Ce cheval lusitanien, dans le courant de 1976, était en cours de dressage; il appartenait à un professionnel belge et abordait quelques airs de haute école. D'un très beau bai cerise, ce cheval dégageait une impression de grande force et semblait parfois à la limite de la violence. Son propriétaire était lui-même parfois brusque et j'ai supposé que le maître préparait ce cheval pour qu'il accepte ce cavalier particulier et ses aides (une des particularités de ses dressages quand il savait qui monterait un cheval).
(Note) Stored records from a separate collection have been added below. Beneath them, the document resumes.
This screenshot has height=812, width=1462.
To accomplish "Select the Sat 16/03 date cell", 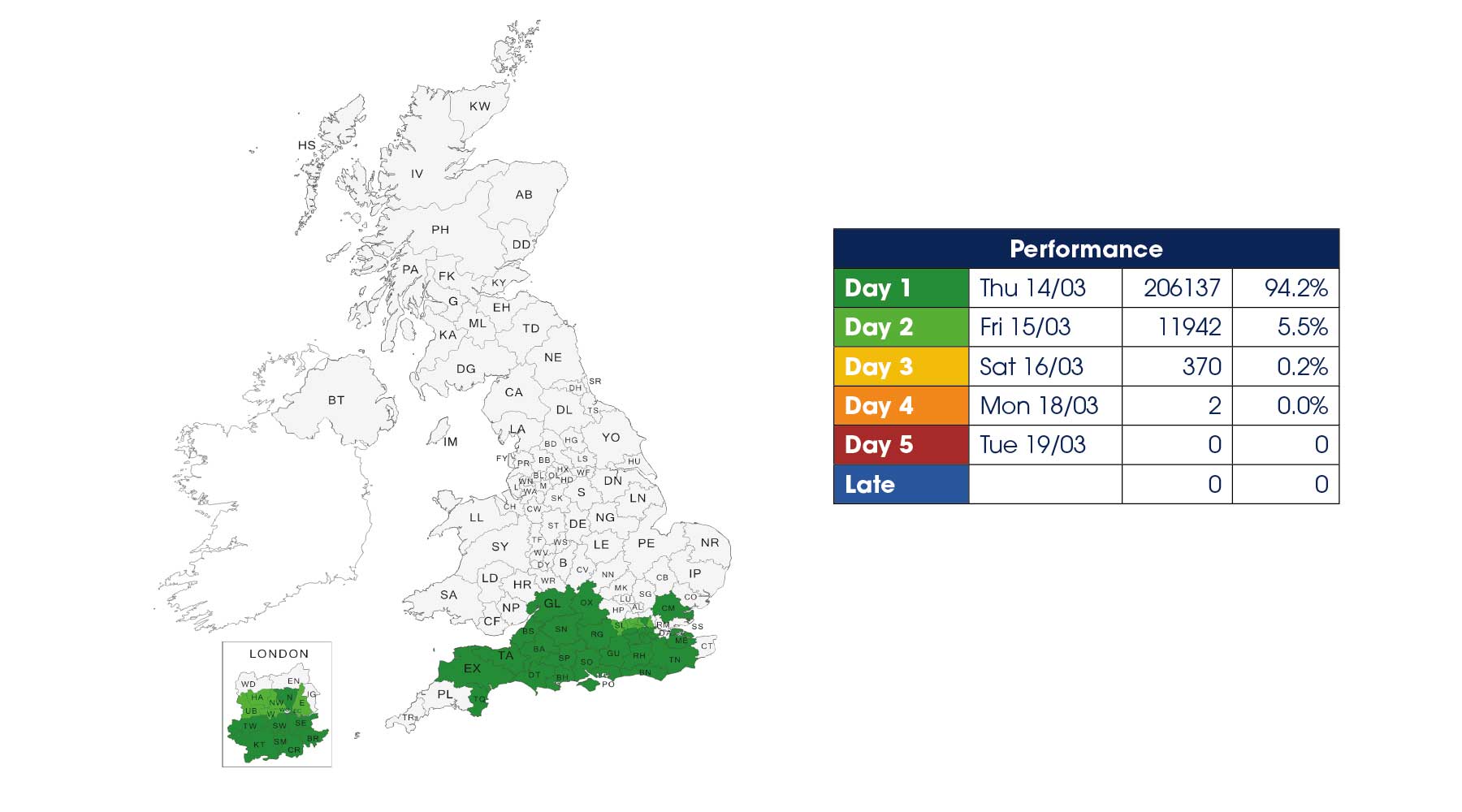I will (x=1045, y=366).
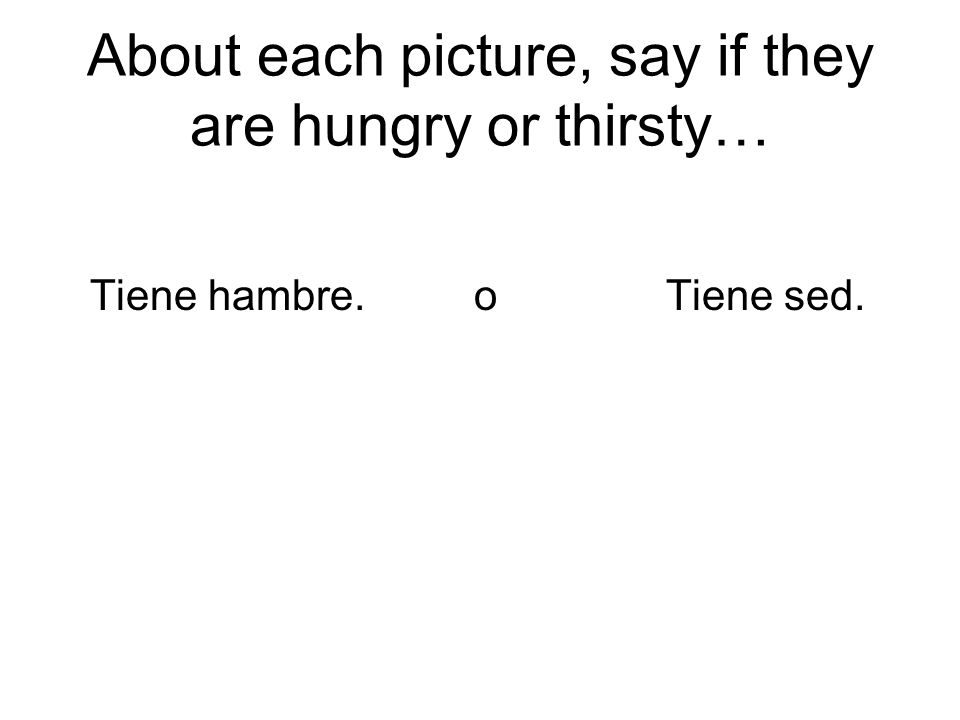
Task: Click the word "hambre" in the body text
Action: point(280,295)
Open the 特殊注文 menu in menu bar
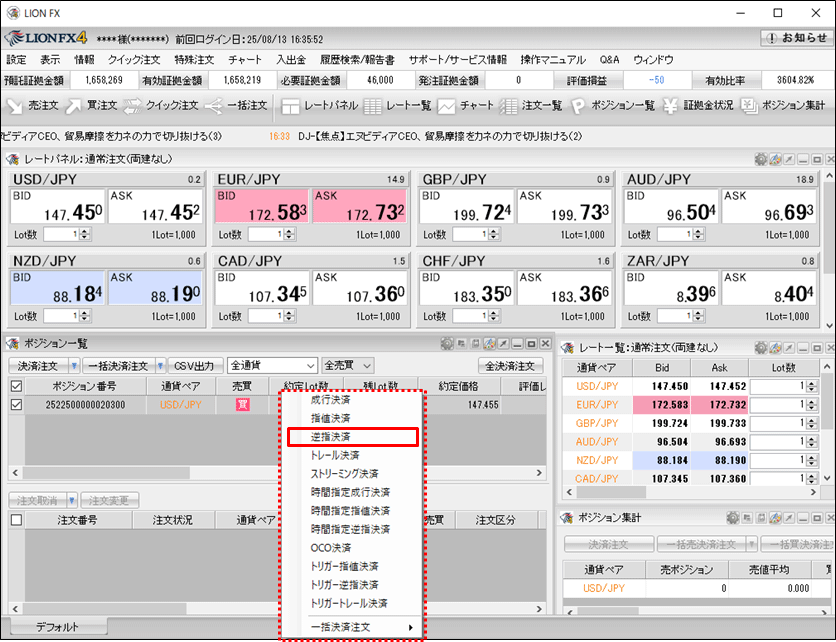This screenshot has width=836, height=642. click(x=195, y=60)
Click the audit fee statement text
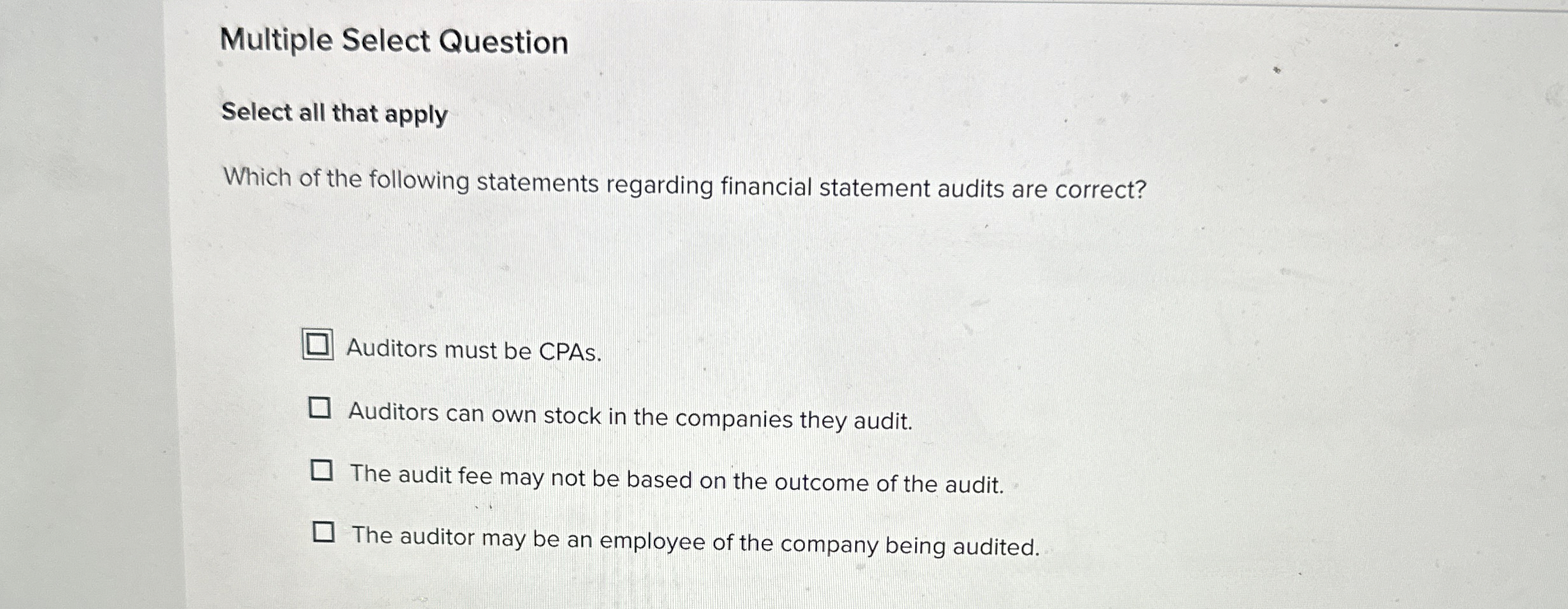This screenshot has height=609, width=1568. [678, 479]

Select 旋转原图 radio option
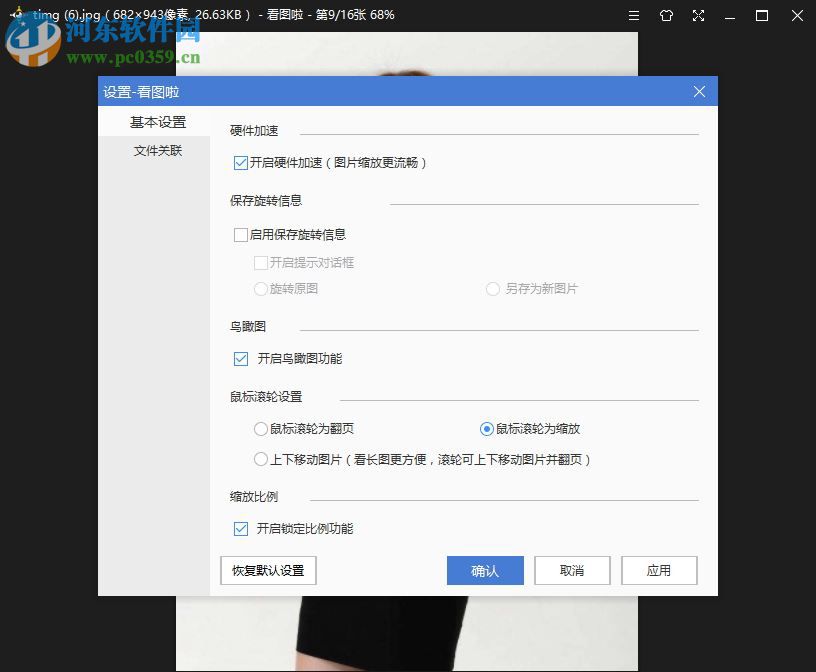(261, 289)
Bref, le propriétaire était attendu d'ici quelques jours et l'écuyer voulait que le pas espagnol s'ajoute au répertoire de cheval qui passageait déjà très bien (et sans doute piaffait aussi mais je n'en retrouve pas d'image dans ma tête). Je regardais tous les jours ce travail avec intérêt, au côté de Pam Goodrich, une excellente cavalière américaine qui était tout aussi intéressée. Après une rapide acquisition de la jambette (à pied), le travail se faisait monté, uniquement sous forme de jambettes isolées au pas. Après une foulée de pas avec jambette, quelques foulées de pas normal, et on recommence. La veille de l'arrivée du propriétaire, on vit des séries de jambettes à droite, ou à gauche, à chaque foulée: c'est-à-dire un pas dans lequel l'antérieur d'un côté marchait normalement alors que l'autre enchaînait des jambettes. Beau travail de préparation.

Le lendemain, devant son propriétaire, après quelques autres exercices, le maître présenta à chaque main un pas espagnol complet, sans la moindre hésitation du cheval. On aurait dit un vieux routier de cet air.

Ce que voyant, ma voisine et moi fumes tellement surpris que nous partimes d'un fou rire qui éclata comme une fausse note dans le manège... que personne ne comprit d'ailleurs, même pas le maître qui pourtant en était responsable.